- Assigned task -
The following data has a line with "The image size is (1044, 570)." and a line with "The width and height of the screenshot is (1456, 819).". Write out exactly those lines and all the lines between them.

### Records provided

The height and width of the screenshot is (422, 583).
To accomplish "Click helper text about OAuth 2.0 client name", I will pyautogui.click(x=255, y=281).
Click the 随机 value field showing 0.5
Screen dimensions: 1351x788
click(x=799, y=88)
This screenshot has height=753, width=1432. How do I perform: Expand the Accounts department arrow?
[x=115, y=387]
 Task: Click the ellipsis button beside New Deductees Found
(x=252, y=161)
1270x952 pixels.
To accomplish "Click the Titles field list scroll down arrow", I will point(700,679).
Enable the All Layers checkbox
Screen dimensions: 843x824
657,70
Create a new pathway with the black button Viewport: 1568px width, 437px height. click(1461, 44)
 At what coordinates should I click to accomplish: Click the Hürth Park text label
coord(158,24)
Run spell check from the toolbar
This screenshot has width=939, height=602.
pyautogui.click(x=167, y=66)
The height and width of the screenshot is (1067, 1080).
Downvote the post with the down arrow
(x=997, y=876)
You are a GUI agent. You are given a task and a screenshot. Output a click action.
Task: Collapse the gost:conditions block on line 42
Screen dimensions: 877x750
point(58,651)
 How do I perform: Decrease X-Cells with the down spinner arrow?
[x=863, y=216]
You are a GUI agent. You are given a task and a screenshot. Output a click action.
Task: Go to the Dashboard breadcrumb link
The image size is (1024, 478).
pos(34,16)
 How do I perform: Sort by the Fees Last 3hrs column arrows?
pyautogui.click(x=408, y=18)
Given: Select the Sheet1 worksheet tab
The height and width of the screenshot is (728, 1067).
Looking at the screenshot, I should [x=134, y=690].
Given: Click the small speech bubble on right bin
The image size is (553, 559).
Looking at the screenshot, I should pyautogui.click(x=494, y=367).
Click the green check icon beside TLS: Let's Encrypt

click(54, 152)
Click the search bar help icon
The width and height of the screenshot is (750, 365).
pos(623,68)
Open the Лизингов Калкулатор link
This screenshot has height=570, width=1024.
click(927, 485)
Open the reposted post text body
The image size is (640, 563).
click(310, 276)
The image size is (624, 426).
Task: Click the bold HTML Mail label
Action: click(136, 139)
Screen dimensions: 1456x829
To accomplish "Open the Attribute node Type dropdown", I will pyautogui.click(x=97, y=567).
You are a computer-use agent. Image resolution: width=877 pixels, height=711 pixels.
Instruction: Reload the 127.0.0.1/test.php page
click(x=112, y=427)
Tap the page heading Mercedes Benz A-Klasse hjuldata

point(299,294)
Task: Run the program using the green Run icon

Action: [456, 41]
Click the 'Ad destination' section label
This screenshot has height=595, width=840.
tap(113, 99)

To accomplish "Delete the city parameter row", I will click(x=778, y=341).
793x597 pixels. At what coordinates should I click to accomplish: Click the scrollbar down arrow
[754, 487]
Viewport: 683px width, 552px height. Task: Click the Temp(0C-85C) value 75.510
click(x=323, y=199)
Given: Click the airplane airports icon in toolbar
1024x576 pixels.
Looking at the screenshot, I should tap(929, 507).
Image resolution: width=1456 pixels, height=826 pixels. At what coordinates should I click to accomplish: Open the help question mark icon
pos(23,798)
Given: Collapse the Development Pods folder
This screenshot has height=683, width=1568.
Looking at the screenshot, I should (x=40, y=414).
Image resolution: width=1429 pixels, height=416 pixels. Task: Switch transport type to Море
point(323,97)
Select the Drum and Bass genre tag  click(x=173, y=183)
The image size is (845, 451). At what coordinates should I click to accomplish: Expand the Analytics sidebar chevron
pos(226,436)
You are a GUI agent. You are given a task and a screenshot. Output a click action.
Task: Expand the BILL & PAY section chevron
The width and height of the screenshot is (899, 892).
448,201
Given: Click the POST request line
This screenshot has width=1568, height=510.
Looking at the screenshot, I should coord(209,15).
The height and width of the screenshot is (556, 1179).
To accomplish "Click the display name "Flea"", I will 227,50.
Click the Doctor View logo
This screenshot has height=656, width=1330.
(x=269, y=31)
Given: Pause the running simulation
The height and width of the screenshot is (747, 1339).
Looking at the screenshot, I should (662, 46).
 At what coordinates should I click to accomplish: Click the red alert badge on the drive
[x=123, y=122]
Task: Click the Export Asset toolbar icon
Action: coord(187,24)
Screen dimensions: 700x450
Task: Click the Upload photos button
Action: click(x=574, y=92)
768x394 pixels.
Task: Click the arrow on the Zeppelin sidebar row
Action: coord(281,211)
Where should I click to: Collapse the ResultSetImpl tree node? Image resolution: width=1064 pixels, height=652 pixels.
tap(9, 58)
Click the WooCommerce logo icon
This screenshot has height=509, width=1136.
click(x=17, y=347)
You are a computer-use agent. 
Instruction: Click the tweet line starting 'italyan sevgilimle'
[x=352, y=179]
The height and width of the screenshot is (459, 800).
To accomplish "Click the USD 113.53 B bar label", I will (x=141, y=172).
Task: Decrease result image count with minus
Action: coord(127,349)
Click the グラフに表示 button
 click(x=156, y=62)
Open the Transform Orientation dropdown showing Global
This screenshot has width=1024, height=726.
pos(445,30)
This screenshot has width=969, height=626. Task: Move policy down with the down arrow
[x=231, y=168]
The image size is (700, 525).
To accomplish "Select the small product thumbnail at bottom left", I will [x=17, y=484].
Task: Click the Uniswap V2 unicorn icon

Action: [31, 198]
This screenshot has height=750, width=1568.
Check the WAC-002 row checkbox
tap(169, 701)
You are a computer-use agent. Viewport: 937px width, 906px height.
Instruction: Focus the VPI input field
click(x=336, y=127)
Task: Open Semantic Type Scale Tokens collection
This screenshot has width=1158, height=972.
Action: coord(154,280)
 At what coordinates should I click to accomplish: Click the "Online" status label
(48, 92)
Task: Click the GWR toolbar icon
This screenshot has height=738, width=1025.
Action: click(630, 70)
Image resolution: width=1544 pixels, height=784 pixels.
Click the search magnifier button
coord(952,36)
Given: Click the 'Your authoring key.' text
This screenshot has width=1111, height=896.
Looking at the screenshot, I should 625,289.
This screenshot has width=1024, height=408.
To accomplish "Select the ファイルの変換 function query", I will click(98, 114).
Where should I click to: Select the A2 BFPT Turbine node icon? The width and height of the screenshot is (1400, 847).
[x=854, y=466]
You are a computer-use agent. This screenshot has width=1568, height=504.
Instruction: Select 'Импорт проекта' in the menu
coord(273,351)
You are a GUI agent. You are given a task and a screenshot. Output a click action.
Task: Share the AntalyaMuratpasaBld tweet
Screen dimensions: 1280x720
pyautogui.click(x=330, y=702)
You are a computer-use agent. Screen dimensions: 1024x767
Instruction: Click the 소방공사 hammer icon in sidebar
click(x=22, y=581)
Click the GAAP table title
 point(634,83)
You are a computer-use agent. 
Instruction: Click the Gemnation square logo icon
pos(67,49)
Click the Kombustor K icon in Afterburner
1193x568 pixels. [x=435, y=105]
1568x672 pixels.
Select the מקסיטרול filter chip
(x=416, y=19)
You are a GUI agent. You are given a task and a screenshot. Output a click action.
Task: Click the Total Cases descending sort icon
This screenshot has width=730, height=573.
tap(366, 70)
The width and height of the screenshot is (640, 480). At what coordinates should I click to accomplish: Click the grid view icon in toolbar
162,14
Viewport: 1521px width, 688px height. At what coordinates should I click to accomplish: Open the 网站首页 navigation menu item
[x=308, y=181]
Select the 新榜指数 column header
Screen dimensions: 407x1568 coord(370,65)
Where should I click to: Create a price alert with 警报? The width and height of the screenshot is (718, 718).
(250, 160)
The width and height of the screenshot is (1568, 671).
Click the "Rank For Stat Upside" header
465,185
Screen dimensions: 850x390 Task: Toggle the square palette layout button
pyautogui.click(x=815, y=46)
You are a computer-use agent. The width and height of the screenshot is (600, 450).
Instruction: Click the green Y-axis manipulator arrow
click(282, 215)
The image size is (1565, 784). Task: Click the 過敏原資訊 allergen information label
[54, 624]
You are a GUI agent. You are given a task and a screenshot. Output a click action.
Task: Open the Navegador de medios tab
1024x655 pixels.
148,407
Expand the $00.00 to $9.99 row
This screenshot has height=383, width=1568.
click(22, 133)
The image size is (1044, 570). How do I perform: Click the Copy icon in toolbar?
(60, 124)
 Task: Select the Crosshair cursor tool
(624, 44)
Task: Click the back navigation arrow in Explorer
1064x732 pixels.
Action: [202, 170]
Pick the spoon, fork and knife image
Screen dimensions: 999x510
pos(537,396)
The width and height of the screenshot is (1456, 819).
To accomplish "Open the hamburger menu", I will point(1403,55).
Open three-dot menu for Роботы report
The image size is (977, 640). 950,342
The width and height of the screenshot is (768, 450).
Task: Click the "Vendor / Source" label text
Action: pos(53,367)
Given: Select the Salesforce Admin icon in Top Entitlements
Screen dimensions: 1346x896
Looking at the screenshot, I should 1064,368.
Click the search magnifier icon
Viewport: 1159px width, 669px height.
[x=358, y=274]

######

- Solution -
The image size is (1044, 570). How do I perform: Click the Copy icon in toolbar?
(60, 124)
 Task: Select the Crosshair cursor tool
(624, 44)
Task: Click the back navigation arrow in Explorer
1064x732 pixels.
Action: [202, 170]
Pick the spoon, fork and knife image
Screen dimensions: 999x510
pos(537,396)
The width and height of the screenshot is (1456, 819).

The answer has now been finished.